Nuu-chah-nulth artist

Joe David (born June 30, 1946) is a Nuu-chah-nulth artist, a member of the Tla-o-qui-aht Band of the Nuu-chah-nulth people, also formally "adopted" into the Haida people, whose work is identified with the contemporary Northwest Coast art movement; among his close associates are teacher and art historian Bill Holm, Duane Pasco, and his cousin Ron Hamilton. He is also a singer of traditional Nuu-chah-nulth songs, and has a strong interest in shamanic traditions, both those from his own culture and from others.
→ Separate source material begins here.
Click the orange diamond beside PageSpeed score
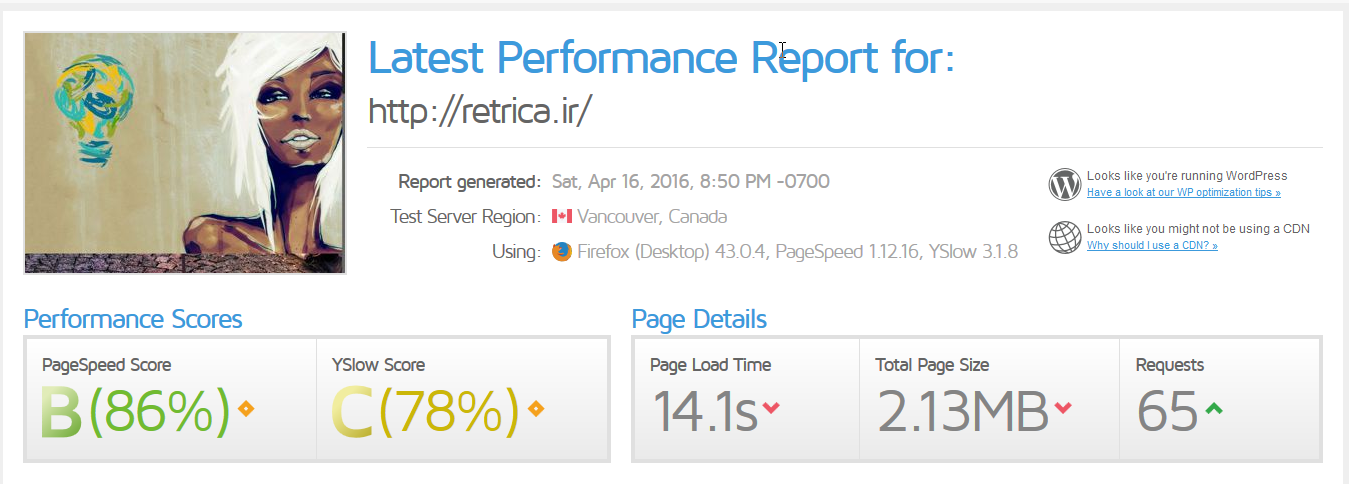Screen dimensions: 1349x484 pos(246,408)
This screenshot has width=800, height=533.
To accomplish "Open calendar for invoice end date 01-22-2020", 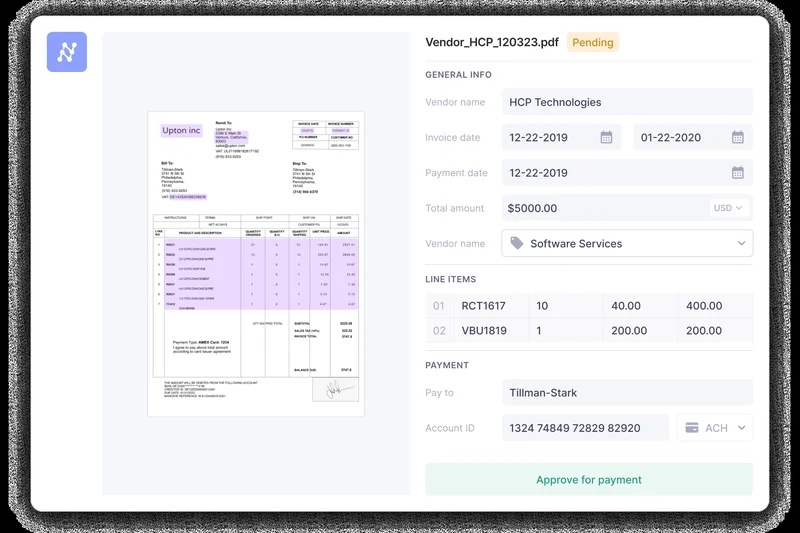I will click(x=737, y=138).
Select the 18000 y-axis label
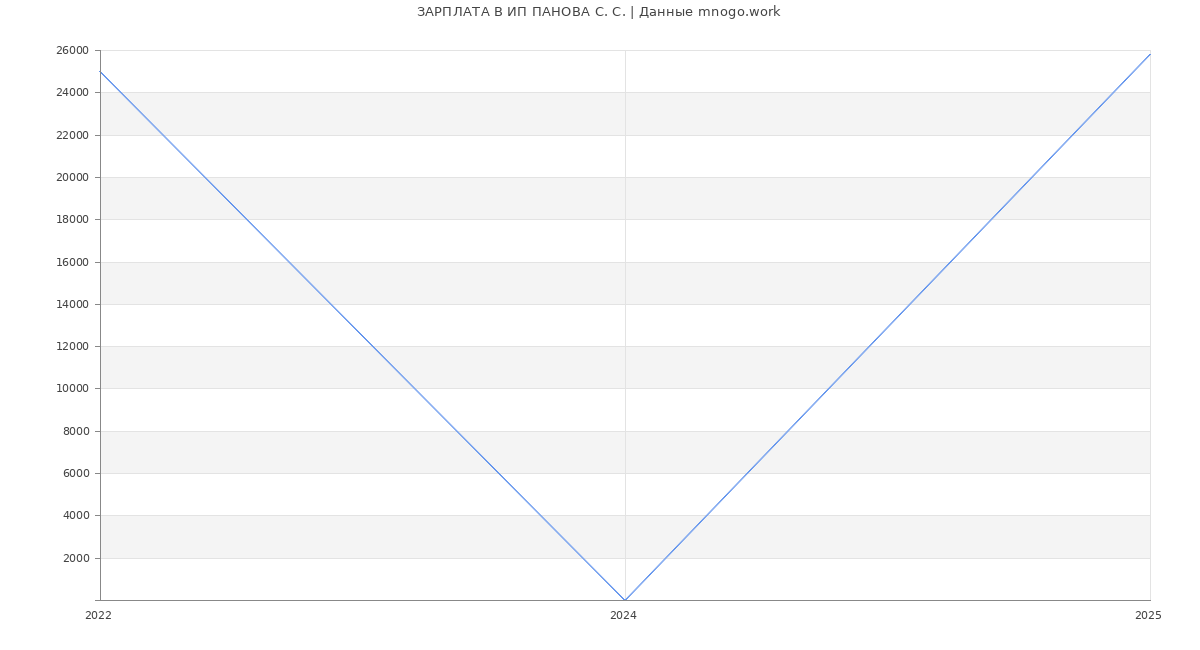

==Early life and education==
David was born in the Clayoquot village of Opitsaht (on Meares Island off the west coast of Vancouver Island). His father Hyacinth David, an elder of the Clayoquot Nation, gave him a strong grounding in his cultural heritage. As a child, he attended a mission boarding school. While there, David visited the school's chapel for quiet and solitude. He saw that the carved altar in the chapel was similar to the artwork of his people in the awe and respect that it inspired. He studied art in the Job Corps, attended art school in San Marcos, Texas and Seattle, and worked briefly as a commercial artist (among other places, for Seattle's Bon Marché department store) before, in 1969, turning more specifically to Northwest Coast Native art after he was visiting the Burke Museum collection of Northwest Native art, curated by Bill Holm. Of this collection, David said "Here was this collection that Bill Holm had curated and understood and treated properly -- it was like, wow! This was not the academic, Mickey Mouse stuff. I was just blitzed. It was just between the eyes, like man, I've got to not only study and learn this, but I've got to master it." In 1971, he met Duane Pasco, who encouraged his interest in two-dimensional representation and experimentation with Northwest Coast styles."

==Artwork==
He was one of the innovators of serigraphy featuring traditional Northwest Coast Native motifs, and has worked in a variety of media, including carving totem poles. In the 1981 documentary "Spirit of the Mask," David expresses his love of the wood and the tools with which he works. His eclecticism has involved an interest not only in his native traditions and the broad mainstream of contemporary North American culture, but also in other Native American traditions (he participates annually in a Sun Dance in the southwestern United States) and, for example, by Maori art. Rejecting the view that traditional Northwest Native cultures should somehow remain frozen in time, he has remarked "The fact is, there is always change and our people have always been comfortable with it." He emphasizes that his work is not a tribute to the past, but to a living culture.

==Collections==
David has pieces in the permanent collections of the Metropolitan Museum of Art in New York City and in the Museum of Anthropology at UBC.